# Question #e40e5

Nov 16, 2017

The function is convex on $\left(- \frac{\pi}{2} , 0\right) \cup \left(\frac{\pi}{2} , \pi\right)$ and is concave on $\left(- \pi , - \frac{\pi}{2}\right) \cup \left(0 , \frac{\pi}{2}\right)$.

#### Explanation:

First, note that $f$ is convex at $x = a$ when $f ' ' \left(a\right) > 0$ and $f$ is concave at $x = a$ when $f ' ' \left(a\right) < 0$.

So, we need to find this function's second derivative and then examine when it's positive (the function is convex) and when the second derivative is negative (the function is concave).

We'll use the trigonometric derivatives $\frac{d}{\mathrm{dx}} \tan x = {\sec}^{2} x$ and $\frac{d}{\mathrm{dx}} \sec x = \sec x \tan x$.

$f \left(x\right) = 2 x - \tan x$

$f ' \left(x\right) = 2 - {\left(\sec x\right)}^{2}$

To find the next derivative, we'll need to use the chain rule.

$f ' ' \left(x\right) = - 2 {\left(\sec x\right)}^{2 - 1} \frac{d}{\mathrm{dx}} \sec x = - 2 \sec x \left(\sec x \tan x\right) = - 2 {\sec}^{2} x \tan x$

It will be easier to think about when this is positive and negative to think about it in basic terms: sine and cosine.

$f ' ' \left(x\right) = - 2 \frac{1}{\cos} ^ 2 x \sin \frac{x}{\cos} x = \frac{- 2 \sin x}{\cos} ^ 3 x$

• $\text{QIII}$

Here, $\sin x < 0$ and $\cos x < 0$. (Note then that ${\cos}^{3} x < 0$ as well.)

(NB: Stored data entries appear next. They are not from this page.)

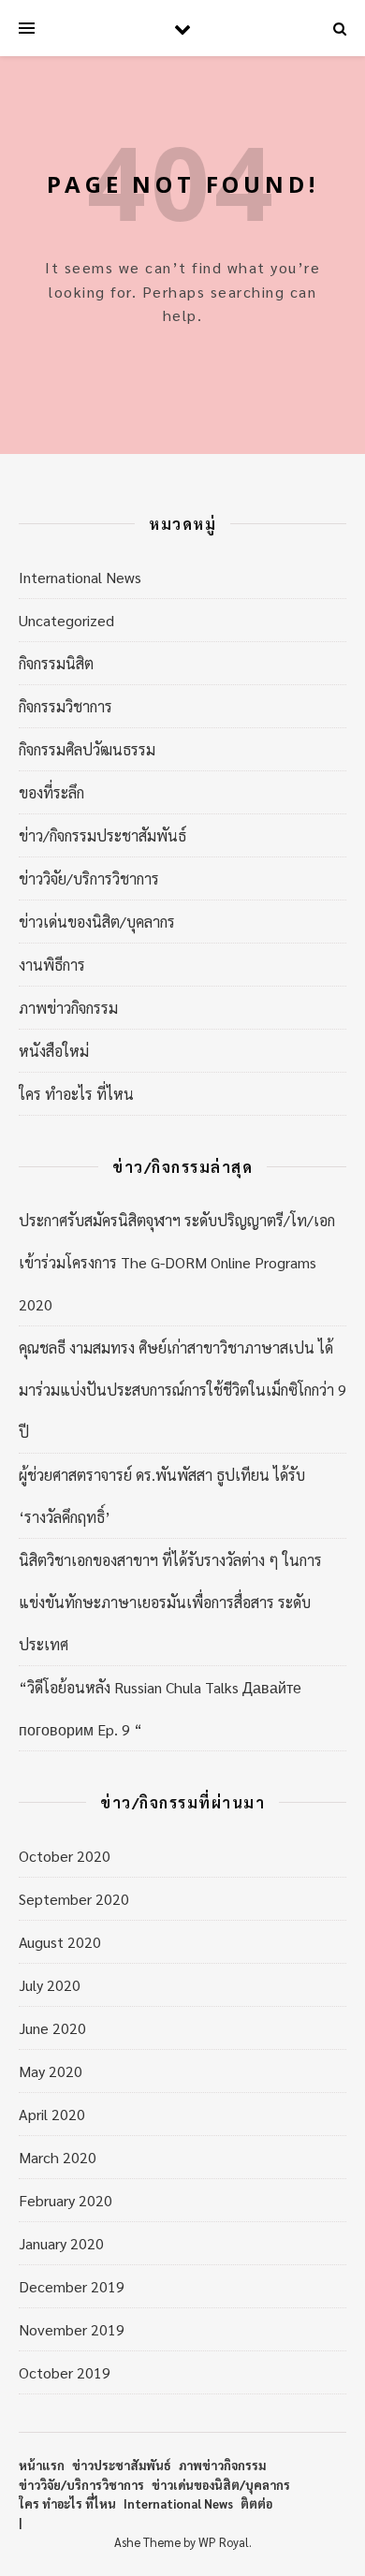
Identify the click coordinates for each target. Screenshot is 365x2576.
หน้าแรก (42, 2465)
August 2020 (60, 1942)
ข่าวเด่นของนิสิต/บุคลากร (97, 921)
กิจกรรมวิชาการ (65, 706)
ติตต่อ (256, 2503)
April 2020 (52, 2114)
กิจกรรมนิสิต (56, 663)
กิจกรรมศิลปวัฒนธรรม (87, 749)
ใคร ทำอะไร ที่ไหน (76, 1094)
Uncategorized (66, 620)
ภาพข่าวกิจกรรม (68, 1007)
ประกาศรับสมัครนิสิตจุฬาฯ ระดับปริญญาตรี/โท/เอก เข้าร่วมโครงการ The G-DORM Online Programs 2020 (177, 1262)
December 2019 (71, 2286)
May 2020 (50, 2071)
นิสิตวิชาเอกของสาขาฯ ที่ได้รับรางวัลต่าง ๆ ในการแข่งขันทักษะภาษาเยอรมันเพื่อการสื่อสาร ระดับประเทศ (170, 1602)
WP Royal (223, 2542)
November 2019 (71, 2329)
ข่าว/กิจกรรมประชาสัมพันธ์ (102, 835)
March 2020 (57, 2157)
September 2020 (74, 1899)
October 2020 (64, 1856)
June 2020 (52, 2028)
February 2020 (65, 2200)
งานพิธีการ (52, 964)
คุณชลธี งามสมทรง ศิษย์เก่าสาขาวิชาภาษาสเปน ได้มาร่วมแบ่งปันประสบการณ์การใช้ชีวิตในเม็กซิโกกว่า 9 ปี (182, 1390)
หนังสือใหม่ (54, 1051)
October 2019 (64, 2372)
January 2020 (61, 2243)
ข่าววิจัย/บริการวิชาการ (89, 878)
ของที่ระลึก (51, 792)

Using a very rough notation in which I only denote positives and negatives for $\frac{- 2 \sin x}{\cos} ^ 3 x$, we see that

$f ' ' \left(x\right) = \frac{- \left(-\right)}{-} = -$

So $f$ is concave on $- \pi < x < - \frac{\pi}{2}$.

• $\text{QIV}$

Here, $\sin x < 0$ and $\cos x > 0$, so ${\cos}^{3} x > 0$. Then

$f ' ' \left(x\right) = \frac{- \left(-\right)}{+} = +$

So $f$ is convex on $- \frac{\pi}{2} < x < 0$.

• $\text{QI}$

Wherein $\sin x > 0 , \cos x > 0 , {\cos}^{3} x > 0$, so

$f ' ' \left(x\right) = \frac{- \left(+\right)}{+} = -$

And $f$ is concave on $0 < x < \frac{\pi}{2}$.

• $\text{QII}$

Here $\sin x > 0$ but $\cos x < 0 , {\cos}^{3} x < 0$, so

$f ' ' \left(x\right) = \frac{- \left(-\right)}{+} = +$

So $f$ is convex on $\frac{\pi}{2} < x < \pi$.